Exercise brief
Convert the listing below into a numbered list, starting at the line containing "This screenshot has width=1078, height=773." and stopping after the line containing "(133, 2088).". Omit blank lines.

Record extracts
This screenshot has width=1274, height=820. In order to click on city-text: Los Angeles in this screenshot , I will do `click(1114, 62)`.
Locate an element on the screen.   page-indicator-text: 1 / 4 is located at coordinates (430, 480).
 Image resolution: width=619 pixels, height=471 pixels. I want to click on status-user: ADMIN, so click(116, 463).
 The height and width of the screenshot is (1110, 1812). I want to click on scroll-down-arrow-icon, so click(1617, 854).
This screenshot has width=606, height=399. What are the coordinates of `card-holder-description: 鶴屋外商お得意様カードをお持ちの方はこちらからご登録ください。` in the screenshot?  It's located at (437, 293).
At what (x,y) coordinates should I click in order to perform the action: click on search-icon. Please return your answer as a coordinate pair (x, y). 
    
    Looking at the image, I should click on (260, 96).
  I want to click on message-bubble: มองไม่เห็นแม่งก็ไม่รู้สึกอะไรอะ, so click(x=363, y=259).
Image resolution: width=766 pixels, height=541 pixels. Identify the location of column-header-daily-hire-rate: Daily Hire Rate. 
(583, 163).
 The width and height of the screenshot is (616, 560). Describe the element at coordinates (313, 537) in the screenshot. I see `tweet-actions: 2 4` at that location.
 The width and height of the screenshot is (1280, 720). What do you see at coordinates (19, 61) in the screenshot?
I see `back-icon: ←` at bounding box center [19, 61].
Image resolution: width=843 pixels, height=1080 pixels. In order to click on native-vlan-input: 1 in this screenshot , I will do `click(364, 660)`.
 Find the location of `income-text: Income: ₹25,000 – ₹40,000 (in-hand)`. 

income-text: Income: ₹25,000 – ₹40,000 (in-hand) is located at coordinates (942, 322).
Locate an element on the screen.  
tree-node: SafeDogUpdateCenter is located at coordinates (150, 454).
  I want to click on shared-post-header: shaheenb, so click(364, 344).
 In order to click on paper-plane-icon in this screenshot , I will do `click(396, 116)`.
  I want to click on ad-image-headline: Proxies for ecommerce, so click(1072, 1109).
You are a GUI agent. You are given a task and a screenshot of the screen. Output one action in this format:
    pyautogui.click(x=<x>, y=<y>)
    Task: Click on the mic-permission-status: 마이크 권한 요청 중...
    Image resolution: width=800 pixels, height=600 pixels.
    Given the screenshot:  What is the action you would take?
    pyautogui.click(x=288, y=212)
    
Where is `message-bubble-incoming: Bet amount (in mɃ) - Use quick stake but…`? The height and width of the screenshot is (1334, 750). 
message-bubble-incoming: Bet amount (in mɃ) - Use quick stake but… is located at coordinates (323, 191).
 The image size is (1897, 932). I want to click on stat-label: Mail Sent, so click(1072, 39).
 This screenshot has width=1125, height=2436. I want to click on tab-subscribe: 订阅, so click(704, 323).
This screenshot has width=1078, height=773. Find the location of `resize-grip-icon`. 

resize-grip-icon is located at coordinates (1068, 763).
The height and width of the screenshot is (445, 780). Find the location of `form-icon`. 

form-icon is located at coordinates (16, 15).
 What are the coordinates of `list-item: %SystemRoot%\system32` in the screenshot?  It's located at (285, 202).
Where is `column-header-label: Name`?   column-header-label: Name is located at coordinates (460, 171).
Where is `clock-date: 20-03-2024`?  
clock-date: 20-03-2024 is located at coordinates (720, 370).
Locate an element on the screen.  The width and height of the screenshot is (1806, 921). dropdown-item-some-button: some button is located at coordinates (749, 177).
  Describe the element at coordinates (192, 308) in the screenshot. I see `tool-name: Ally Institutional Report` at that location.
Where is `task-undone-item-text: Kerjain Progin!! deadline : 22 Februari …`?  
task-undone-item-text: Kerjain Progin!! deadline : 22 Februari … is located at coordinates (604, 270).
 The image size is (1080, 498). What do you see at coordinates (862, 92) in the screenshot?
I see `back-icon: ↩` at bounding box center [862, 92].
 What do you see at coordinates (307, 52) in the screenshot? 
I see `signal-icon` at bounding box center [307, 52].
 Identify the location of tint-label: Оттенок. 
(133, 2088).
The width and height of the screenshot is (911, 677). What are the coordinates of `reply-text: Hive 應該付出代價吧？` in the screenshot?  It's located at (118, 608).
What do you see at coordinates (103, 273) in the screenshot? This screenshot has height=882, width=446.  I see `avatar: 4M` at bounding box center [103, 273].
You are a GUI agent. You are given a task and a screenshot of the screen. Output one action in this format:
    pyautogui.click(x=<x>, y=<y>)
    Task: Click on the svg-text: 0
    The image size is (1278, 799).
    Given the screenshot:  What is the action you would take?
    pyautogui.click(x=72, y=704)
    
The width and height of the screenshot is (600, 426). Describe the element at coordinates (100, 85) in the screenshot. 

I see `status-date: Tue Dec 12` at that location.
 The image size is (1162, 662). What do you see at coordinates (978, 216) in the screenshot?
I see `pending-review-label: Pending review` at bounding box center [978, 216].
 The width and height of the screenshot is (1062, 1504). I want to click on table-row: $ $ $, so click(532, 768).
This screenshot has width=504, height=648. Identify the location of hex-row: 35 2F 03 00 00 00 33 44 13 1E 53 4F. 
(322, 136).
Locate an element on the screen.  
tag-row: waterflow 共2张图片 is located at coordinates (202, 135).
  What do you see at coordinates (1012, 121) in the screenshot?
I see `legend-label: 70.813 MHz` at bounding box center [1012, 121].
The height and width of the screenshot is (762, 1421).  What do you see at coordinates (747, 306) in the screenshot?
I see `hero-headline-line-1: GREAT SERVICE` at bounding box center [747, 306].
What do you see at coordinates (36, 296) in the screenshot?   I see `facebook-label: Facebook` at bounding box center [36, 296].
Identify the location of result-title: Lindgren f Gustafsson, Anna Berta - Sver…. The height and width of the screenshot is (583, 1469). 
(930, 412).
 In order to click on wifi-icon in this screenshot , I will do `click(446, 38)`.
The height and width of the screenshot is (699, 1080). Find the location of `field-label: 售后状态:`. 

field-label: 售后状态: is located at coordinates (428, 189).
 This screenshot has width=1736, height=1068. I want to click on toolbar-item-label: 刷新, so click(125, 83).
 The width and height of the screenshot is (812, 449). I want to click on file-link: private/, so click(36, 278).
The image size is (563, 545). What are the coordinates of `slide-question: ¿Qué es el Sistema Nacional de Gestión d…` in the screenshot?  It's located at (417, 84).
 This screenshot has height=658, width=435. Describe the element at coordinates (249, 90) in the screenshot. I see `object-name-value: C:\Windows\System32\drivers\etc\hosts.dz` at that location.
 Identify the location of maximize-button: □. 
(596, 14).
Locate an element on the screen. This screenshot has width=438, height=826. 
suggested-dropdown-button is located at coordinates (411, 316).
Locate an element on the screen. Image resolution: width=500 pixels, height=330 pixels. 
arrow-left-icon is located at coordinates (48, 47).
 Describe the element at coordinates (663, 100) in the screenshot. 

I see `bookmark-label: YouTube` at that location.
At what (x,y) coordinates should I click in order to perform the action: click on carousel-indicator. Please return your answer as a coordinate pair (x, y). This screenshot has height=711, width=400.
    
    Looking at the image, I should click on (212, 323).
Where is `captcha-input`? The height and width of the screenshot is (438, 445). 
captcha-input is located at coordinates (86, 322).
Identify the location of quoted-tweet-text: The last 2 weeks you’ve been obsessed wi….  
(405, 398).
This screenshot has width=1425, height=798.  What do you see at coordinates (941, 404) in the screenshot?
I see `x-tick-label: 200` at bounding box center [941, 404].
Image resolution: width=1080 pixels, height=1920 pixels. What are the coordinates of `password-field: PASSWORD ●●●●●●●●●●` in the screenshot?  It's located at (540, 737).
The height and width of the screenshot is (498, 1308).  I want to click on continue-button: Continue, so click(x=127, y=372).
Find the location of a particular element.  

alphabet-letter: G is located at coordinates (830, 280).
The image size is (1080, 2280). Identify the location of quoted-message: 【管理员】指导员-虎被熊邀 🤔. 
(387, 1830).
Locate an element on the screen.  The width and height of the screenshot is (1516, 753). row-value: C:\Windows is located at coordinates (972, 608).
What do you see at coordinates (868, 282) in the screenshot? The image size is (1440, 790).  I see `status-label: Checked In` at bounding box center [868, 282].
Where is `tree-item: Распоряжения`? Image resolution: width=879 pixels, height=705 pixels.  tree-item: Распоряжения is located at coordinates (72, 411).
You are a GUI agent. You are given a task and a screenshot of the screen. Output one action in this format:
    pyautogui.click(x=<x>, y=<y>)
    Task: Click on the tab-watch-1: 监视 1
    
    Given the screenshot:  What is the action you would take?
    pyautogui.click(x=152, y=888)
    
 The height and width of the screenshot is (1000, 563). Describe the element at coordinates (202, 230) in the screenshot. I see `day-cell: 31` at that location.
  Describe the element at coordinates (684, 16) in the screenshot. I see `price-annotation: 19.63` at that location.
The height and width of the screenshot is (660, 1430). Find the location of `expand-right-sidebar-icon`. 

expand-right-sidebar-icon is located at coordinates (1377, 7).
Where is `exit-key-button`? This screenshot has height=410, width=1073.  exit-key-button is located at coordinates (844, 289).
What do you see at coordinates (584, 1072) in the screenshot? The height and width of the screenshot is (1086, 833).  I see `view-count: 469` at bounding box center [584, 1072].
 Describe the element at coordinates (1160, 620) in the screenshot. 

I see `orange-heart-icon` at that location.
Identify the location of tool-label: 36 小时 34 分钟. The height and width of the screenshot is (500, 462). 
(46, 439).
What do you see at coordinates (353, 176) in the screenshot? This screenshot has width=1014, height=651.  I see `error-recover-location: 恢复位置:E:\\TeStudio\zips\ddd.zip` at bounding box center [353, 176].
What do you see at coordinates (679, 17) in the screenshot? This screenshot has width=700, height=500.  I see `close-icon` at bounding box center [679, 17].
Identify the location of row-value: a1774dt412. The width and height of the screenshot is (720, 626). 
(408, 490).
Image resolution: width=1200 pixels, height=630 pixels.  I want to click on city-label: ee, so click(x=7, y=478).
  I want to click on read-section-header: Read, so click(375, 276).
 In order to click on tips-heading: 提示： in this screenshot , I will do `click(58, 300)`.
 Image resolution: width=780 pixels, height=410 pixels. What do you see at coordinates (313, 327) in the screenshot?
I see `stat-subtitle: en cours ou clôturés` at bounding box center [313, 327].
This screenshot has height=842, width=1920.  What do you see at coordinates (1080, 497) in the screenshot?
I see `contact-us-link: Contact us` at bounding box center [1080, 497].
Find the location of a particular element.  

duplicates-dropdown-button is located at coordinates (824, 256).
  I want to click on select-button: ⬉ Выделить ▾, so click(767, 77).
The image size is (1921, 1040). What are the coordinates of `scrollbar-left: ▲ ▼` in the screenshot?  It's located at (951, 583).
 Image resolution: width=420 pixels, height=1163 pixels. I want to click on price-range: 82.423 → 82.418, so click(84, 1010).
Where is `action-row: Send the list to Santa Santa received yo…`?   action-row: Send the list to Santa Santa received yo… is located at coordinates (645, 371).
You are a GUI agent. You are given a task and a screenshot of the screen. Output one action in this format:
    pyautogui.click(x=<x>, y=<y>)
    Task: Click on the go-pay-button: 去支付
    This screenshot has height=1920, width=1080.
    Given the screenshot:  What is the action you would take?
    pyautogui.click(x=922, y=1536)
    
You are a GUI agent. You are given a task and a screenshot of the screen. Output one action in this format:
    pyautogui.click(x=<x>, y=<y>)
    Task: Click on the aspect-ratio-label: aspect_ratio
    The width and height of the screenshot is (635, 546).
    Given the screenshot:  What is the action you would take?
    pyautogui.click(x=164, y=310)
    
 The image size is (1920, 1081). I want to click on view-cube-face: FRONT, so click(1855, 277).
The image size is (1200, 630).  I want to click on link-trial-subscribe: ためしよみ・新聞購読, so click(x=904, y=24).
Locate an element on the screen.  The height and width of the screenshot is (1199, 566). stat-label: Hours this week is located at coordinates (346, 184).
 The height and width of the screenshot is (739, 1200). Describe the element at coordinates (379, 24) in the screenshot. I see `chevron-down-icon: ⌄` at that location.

Answer below
1. This screenshot has width=1078, height=773. Find the location of `resize-grip-icon`. 
2. resize-grip-icon is located at coordinates (1068, 763).
3. The height and width of the screenshot is (445, 780). Find the location of `form-icon`. 
4. form-icon is located at coordinates (16, 15).
5.  What are the coordinates of `list-item: %SystemRoot%\system32` in the screenshot?  It's located at (285, 202).
6. Where is `column-header-label: Name`?   column-header-label: Name is located at coordinates (460, 171).
7. Where is `clock-date: 20-03-2024`?  
8. clock-date: 20-03-2024 is located at coordinates (720, 370).
9. Locate an element on the screen.  The width and height of the screenshot is (1806, 921). dropdown-item-some-button: some button is located at coordinates (749, 177).
10.   Describe the element at coordinates (192, 308) in the screenshot. I see `tool-name: Ally Institutional Report` at that location.
11. Where is `task-undone-item-text: Kerjain Progin!! deadline : 22 Februari …`?  
12. task-undone-item-text: Kerjain Progin!! deadline : 22 Februari … is located at coordinates (604, 270).
13.  The image size is (1080, 498). What do you see at coordinates (862, 92) in the screenshot?
14. I see `back-icon: ↩` at bounding box center [862, 92].
15.  What do you see at coordinates (307, 52) in the screenshot? 
16. I see `signal-icon` at bounding box center [307, 52].
17.  Identify the location of tint-label: Оттенок. 
18. (133, 2088).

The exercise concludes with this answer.